> **Records from a data source**:
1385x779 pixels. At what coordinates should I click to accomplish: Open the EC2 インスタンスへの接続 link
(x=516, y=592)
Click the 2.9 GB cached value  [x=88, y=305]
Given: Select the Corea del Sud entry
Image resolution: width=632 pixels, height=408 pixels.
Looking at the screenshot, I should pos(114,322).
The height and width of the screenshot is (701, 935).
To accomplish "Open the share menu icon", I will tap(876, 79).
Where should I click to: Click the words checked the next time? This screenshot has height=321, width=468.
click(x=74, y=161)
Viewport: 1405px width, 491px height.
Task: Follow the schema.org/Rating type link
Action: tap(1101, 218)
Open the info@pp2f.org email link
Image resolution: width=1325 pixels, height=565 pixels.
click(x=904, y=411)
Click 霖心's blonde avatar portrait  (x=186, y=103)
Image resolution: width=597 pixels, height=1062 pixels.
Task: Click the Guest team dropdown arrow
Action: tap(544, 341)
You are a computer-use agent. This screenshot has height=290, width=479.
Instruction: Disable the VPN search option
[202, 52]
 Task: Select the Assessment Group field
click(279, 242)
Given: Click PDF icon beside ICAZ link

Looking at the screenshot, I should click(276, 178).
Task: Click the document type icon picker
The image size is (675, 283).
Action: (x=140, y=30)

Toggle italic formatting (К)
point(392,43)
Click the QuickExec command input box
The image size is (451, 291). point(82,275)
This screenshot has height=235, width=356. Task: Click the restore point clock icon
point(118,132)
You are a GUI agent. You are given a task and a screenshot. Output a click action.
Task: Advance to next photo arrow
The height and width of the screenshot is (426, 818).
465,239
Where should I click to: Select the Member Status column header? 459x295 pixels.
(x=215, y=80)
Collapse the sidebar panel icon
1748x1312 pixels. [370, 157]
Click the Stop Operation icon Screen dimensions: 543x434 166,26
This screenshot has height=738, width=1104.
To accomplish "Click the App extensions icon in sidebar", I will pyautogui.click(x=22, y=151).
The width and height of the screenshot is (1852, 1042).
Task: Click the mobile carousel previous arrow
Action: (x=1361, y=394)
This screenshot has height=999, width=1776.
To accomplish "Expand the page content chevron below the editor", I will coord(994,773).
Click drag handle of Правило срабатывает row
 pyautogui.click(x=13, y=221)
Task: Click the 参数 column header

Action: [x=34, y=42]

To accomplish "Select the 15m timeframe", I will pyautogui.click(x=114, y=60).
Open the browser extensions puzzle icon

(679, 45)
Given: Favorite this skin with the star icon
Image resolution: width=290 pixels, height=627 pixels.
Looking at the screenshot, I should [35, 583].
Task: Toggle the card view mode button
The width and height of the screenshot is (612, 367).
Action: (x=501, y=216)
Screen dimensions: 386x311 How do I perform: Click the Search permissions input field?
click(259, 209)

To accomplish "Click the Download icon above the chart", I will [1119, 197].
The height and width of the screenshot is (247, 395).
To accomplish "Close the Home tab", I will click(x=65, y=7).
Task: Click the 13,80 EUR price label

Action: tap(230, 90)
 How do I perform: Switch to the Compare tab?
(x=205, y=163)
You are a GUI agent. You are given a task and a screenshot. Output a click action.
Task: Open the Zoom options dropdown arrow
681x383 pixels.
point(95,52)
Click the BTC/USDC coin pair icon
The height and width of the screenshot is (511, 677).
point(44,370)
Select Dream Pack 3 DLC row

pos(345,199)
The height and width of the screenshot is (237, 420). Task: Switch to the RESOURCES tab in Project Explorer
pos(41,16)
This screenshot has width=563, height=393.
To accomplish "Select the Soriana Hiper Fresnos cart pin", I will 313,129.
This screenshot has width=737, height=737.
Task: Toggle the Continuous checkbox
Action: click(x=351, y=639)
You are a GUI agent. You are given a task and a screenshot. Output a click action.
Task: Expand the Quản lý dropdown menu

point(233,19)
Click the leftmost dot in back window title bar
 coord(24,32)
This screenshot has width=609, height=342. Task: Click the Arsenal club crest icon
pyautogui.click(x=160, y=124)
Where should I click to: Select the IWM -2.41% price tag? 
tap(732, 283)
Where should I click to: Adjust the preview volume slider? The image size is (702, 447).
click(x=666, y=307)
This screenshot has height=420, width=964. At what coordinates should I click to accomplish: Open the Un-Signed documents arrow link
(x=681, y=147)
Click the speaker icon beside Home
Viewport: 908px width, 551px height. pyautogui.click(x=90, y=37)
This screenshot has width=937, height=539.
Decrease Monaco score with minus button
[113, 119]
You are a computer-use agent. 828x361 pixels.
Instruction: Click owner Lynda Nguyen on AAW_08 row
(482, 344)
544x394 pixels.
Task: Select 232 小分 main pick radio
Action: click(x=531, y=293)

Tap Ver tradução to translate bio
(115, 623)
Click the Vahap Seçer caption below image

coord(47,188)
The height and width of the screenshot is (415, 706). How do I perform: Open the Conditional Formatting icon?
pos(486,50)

> **TASK**:
Rewrite the part of the material that opens with the line containing "Task: Click the 13,80 EUR price label" and closes with the line containing "Action: click(x=351, y=639)", replacing "Zoom options" with "View options" and leaving everything else unchanged.

> **PROBLEM SOLUTION**:
Task: Click the 13,80 EUR price label

Action: tap(230, 90)
 How do I perform: Switch to the Compare tab?
(x=205, y=163)
You are a GUI agent. You are given a task and a screenshot. Output a click action.
Task: Open the View options dropdown arrow
681x383 pixels.
point(95,52)
Click the BTC/USDC coin pair icon
The height and width of the screenshot is (511, 677).
point(44,370)
Select Dream Pack 3 DLC row

pos(345,199)
The height and width of the screenshot is (237, 420). Task: Switch to the RESOURCES tab in Project Explorer
pos(41,16)
This screenshot has width=563, height=393.
To accomplish "Select the Soriana Hiper Fresnos cart pin", I will 313,129.
This screenshot has width=737, height=737.
Task: Toggle the Continuous checkbox
Action: click(x=351, y=639)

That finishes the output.